Yelim Hong ‘23PhD has received a NIH K99/R00: Pathway to Independence Award (NICHD) for her project "Parental response to children's negative emotions: Impact on neural and physiological self-regulation."
Effective emotion regulation (ER) is essential for healthy development, as difficulties in ER are linked to emotional, behavioral, and mental health challenges. From early in life, children rely on their parents’ responses to manage negative emotions, making these interactions key to developing adaptive ER skills. Yet, little is known about how parents’ real-time responses during emotional moments influence the biological systems that support children’s regulation.
A new K99/R00 Pathway to Independence Award will address this critical gap by investigating how in-the-moment parenting behaviors shape children’s neural and physiological regulation. Guided by NICHD’s Strategic Objective 4—“improving child and adolescent health and the transition to adulthood”—the project will examine how parental responses affect children’s neural and cardiac activity, specifically EEG alpha asymmetry and respiratory sinus arrhythmia (RSA). These biomarkers provide unique insight into how children regulate emotions at the biological level.

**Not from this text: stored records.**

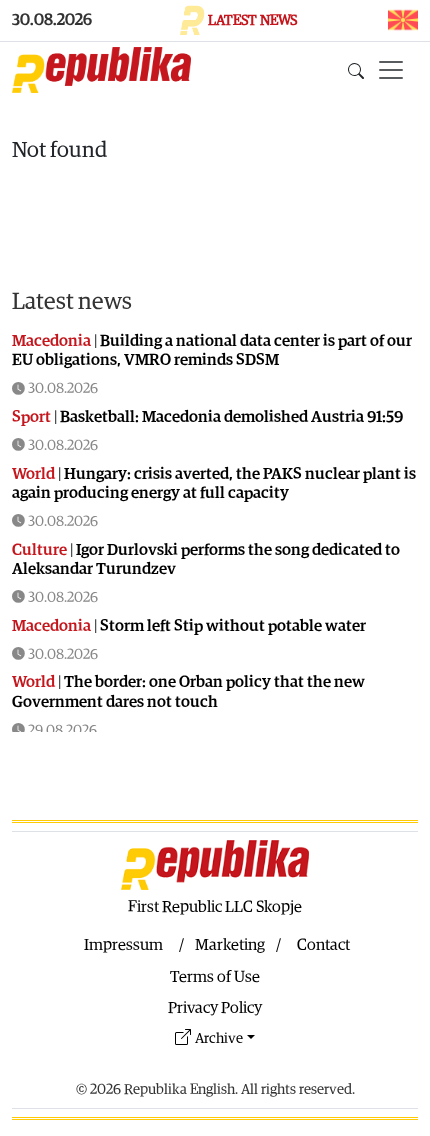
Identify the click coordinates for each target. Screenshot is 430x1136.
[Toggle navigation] (391, 70)
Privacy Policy (215, 1008)
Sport (31, 417)
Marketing (230, 945)
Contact (323, 945)
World (33, 474)
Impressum (123, 945)
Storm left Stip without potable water (233, 626)
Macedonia (51, 341)
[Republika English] (101, 70)
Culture (39, 550)
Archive (219, 1038)
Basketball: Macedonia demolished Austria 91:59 (231, 417)
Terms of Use (215, 977)
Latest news (72, 302)
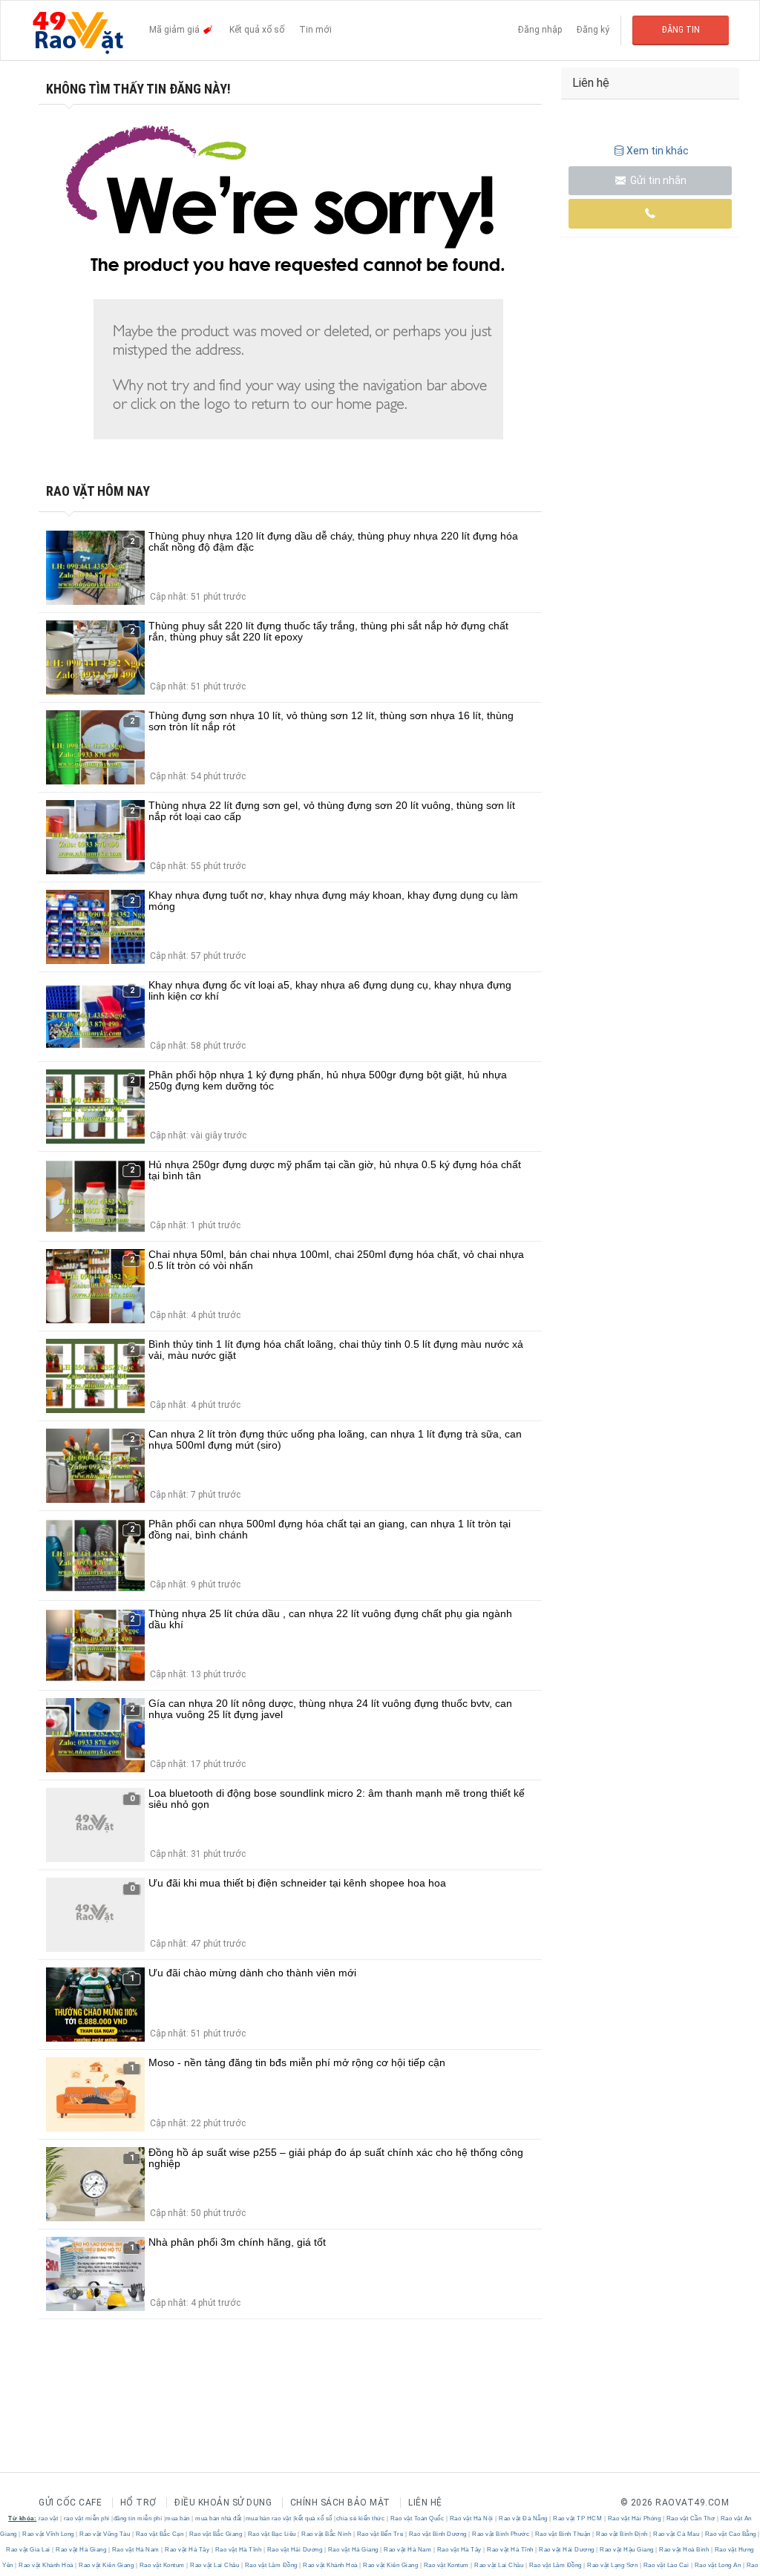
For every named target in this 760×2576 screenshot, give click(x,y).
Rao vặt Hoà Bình (684, 2549)
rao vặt (49, 2518)
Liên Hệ (425, 2502)
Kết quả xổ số (256, 29)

The study also considers the broader parent-child relationship context. Researchers hypothesize that relationship quality—such as warmth, closeness, and conflict—plays a vital role in moderating how parental responses influence children’s regulation. By combining detailed observational coding of parent-child interactions with EEG and ECG data, the project will offer a dynamic, multi-level view of how supportive versus unsupportive responses shape children’s emotion regulation.
Ultimately, this work has the potential to advance developmental science and inform family-based interventions by showing how everyday parenting behaviors influence the biological foundations of children’s emotional health.